To compare daily sedation interruption plus protocolized sedation (DSI + PS) to protocolized sedation only (PS) in critically ill children.

Methods

In this multicenter randomized controlled trial in three pediatric intensive care units in the Netherlands, mechanically ventilated critically ill children with need for sedative drugs were included. They were randomly assigned to either DSI + PS or PS only. Children in both study arms received sedation adjusted on the basis of validated sedation scores. Provided a safety screen was passed, children in the DSI + PS group received daily blinded infusions of saline; children in the PS group received blinded infusions of the previous sedatives/analgesics.

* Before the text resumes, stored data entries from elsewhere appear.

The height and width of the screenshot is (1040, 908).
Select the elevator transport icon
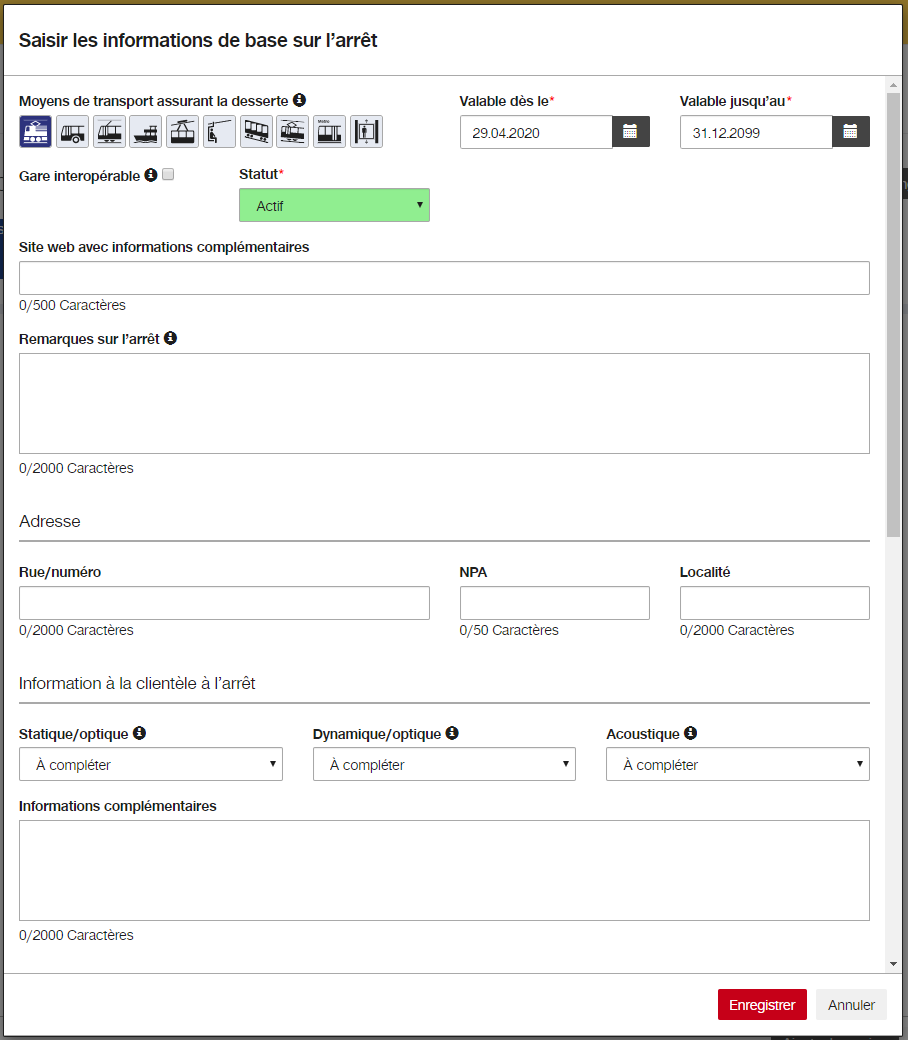pyautogui.click(x=366, y=131)
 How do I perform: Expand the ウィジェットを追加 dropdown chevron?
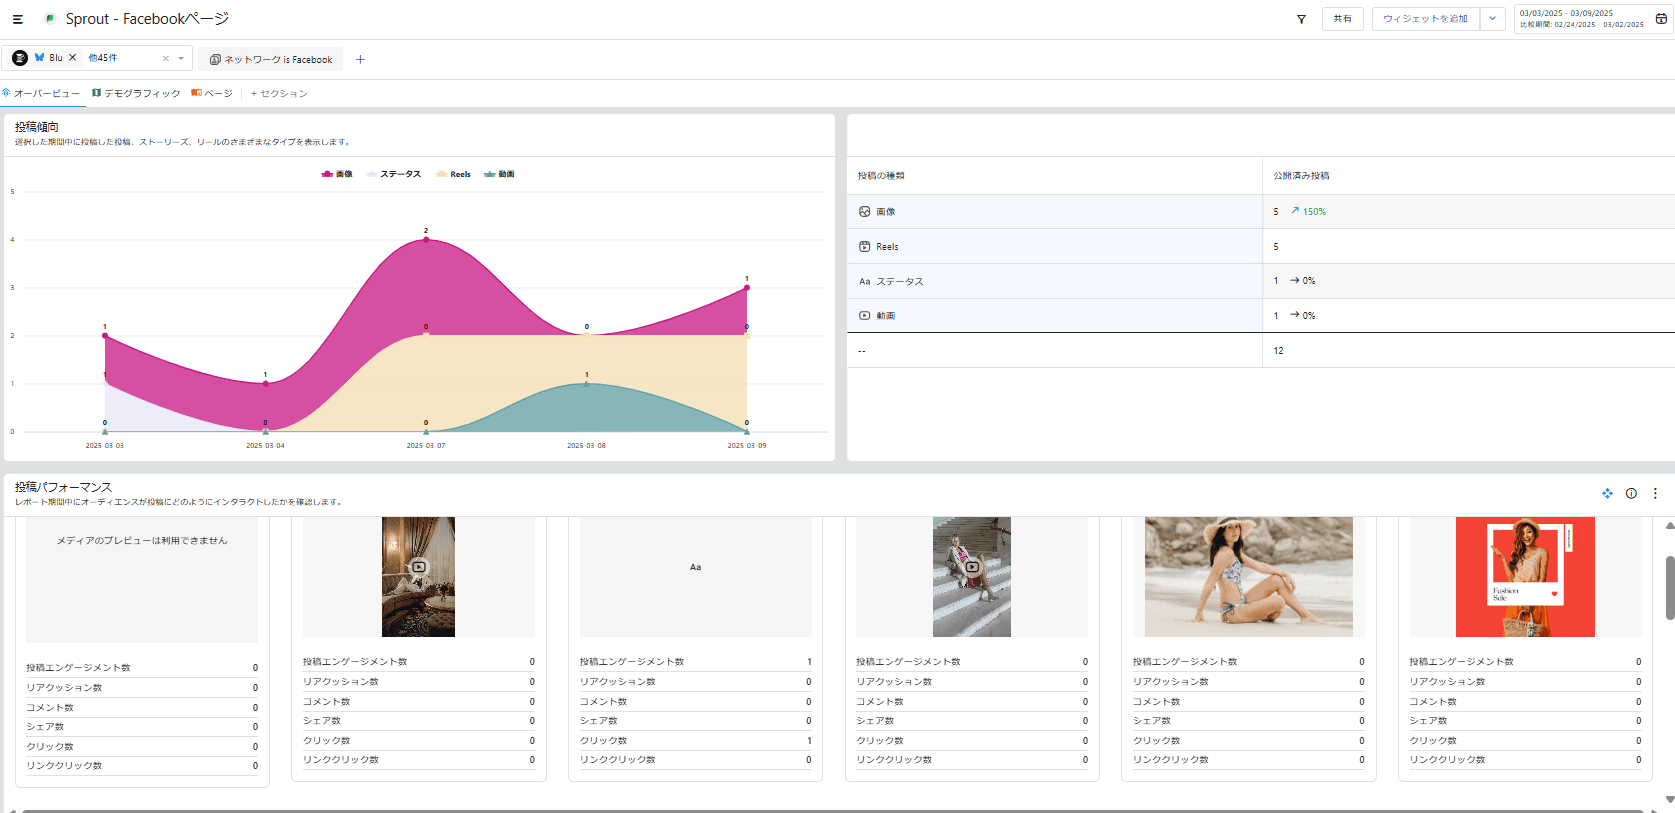1492,19
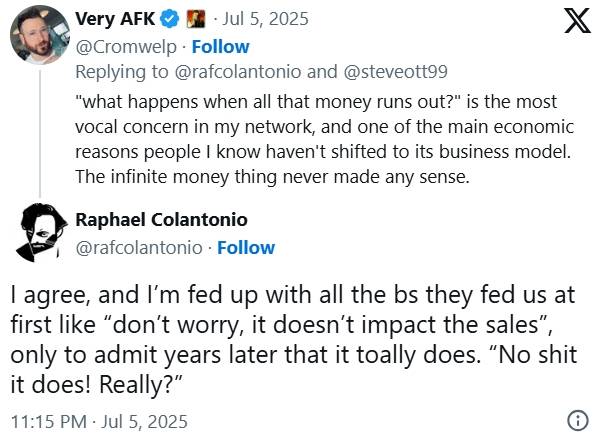The height and width of the screenshot is (445, 609).
Task: Follow the @Cromwelp account
Action: (220, 46)
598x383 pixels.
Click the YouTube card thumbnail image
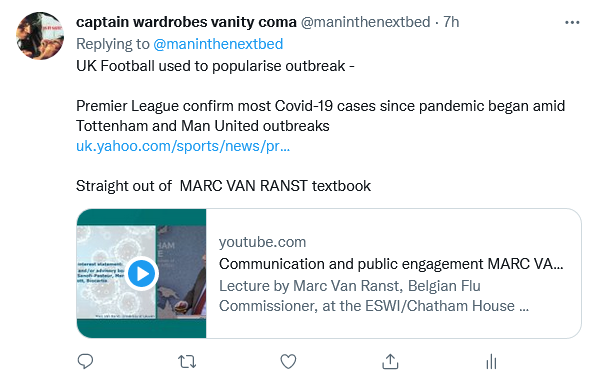141,274
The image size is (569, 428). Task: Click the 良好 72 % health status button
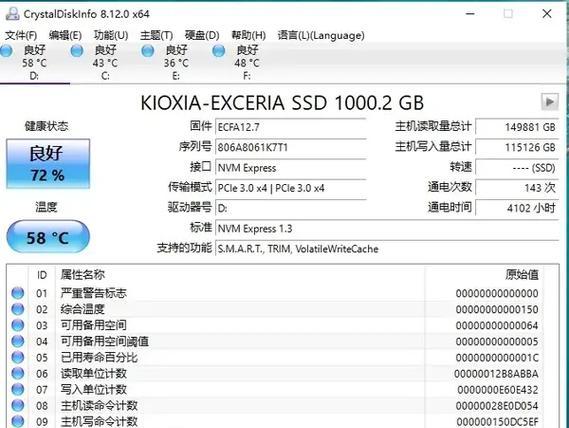[48, 164]
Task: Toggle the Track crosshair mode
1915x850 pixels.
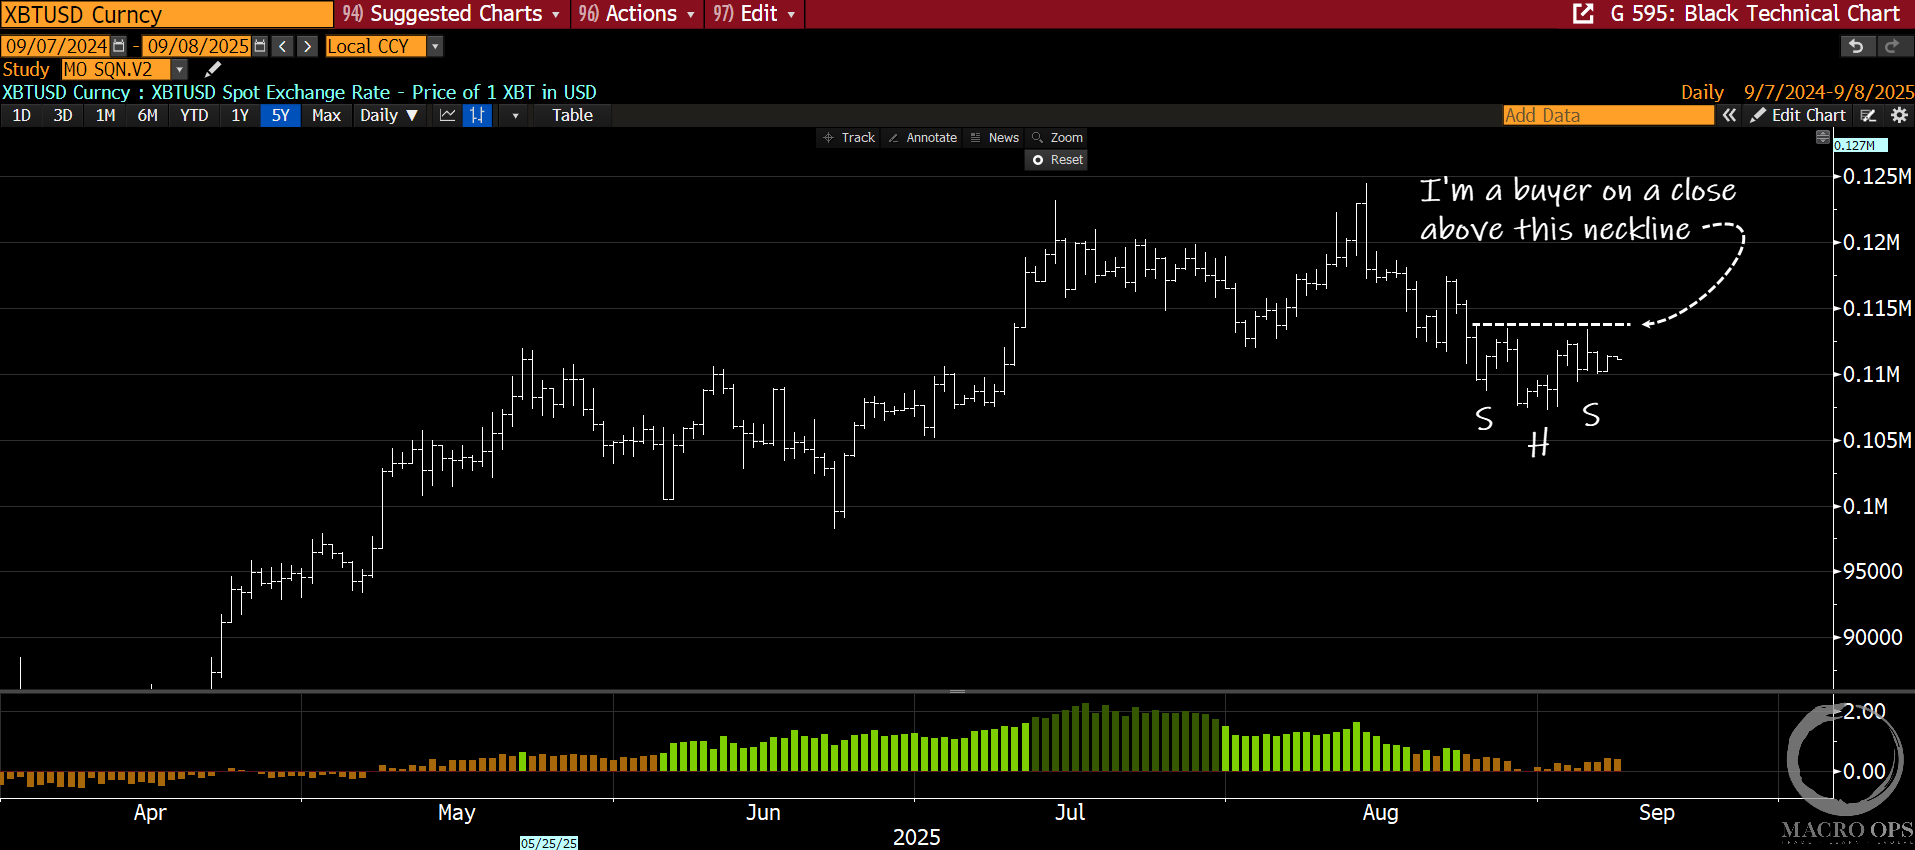Action: [x=848, y=138]

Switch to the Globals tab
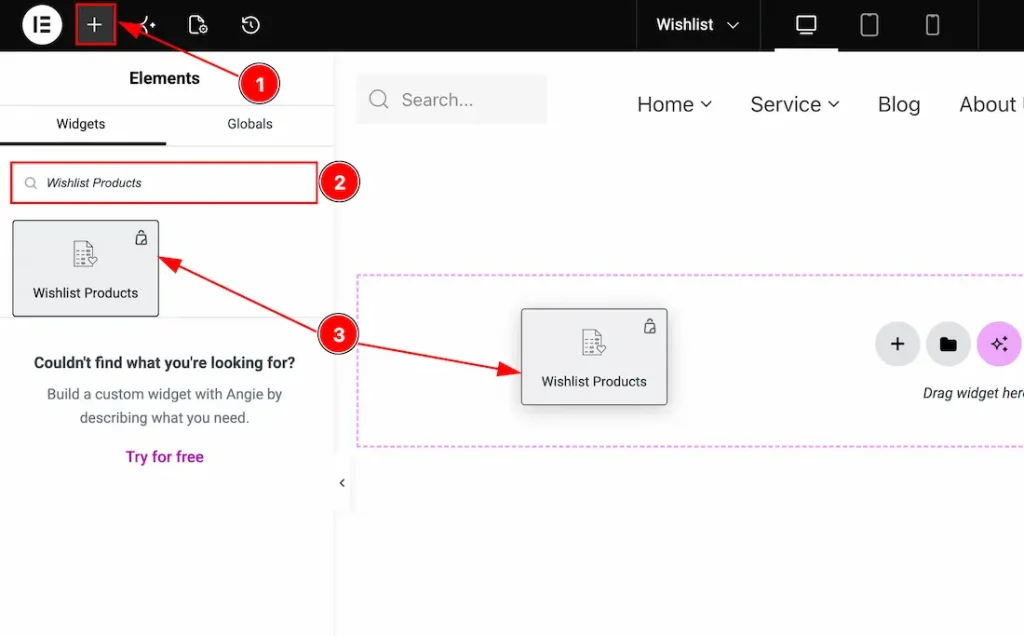[x=250, y=124]
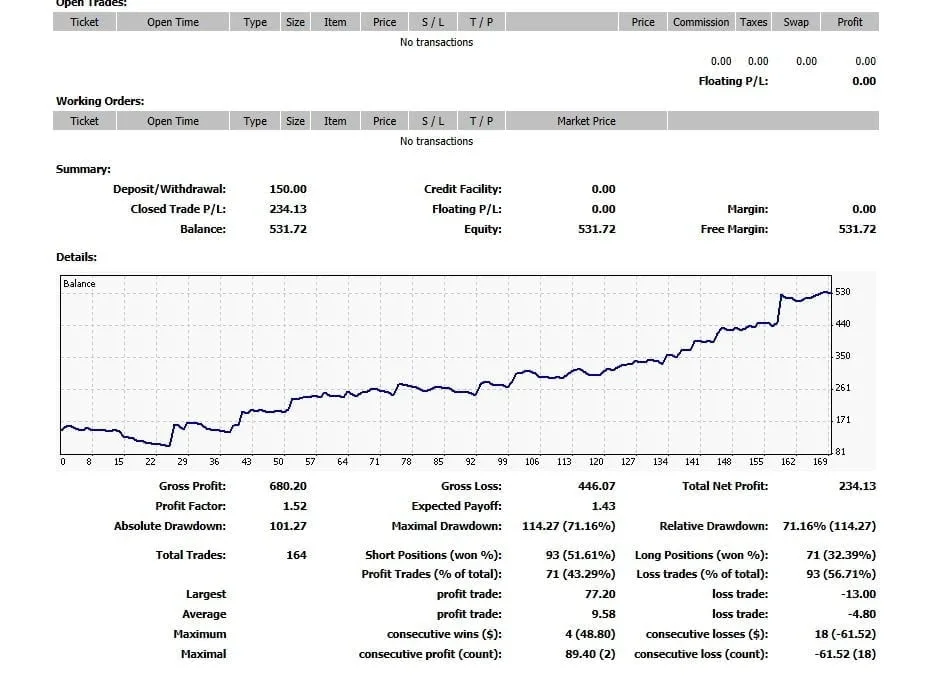Click the S/L column header
Image resolution: width=943 pixels, height=685 pixels.
click(x=432, y=21)
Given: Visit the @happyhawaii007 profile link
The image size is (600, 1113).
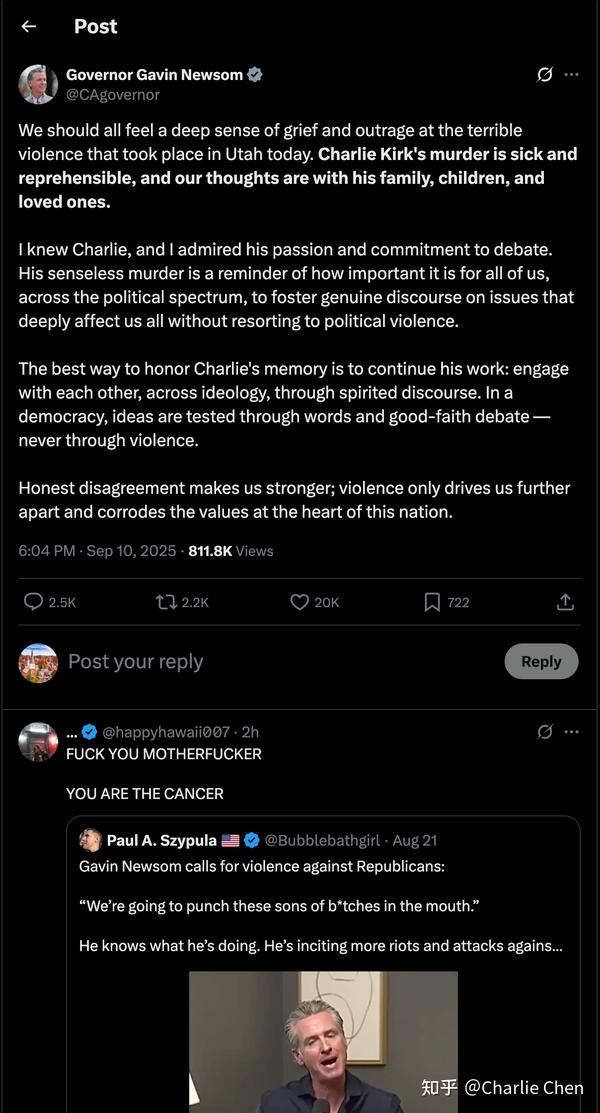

If a patient’s sedation score indicated distress, the blinded infusions were discontinued, a bolus dose of midazolam was given and the ‘open’ infusions were resumed: DSI + PS at half of infusion rate, PS at previous infusion rate. The primary endpoint was the number of ventilator-free days at day 28. Data were analyzed by intention to treat.

Results

From October 2009 to August 2014, 129 children were randomly assigned to DSI + PS (n = 66) or PS (n = 63). The study was terminated prematurely due to slow recruitment rates. Median number of ventilator-free days did not differ: DSI + PS 24.0 days (IQR 21.6–25.8) versus PS 24.0 days (IQR 20.6–26.0); median difference 0.02 days (95 % CI ?0.91 to 1.09), p = 0.90. Median ICU and hospital length of stay were similar in both groups: DSI + PS 6.9 days (IQR 5.2–11.0) versus PS 7.4 days (IQR 5.3–12.8), p = 0.47, and DSI + PS 13.3 days (IQR 8.6–26.7) versus PS 15.7 days (IQR 9.3–33.2), p = 0.19, respectively. Mortality at 30 days was higher in the DSI + PS group than in the PS group (6/66 versus 0/63, p = 0.03), though no causal relationship to the intervention could be established. Median cumulative midazolam dose did not differ: DSI + PS 14.1 mg/kg (IQR 7.6–22.6) versus PS 17.0 mg/kg (IQR 8.2–39.8), p = 0.11.

Conclusion

In critically ill children, daily sedation interruption in addition to protocolized sedation did not improve clinical outcome and was associated with increased mortality compared with protocolized sedation only.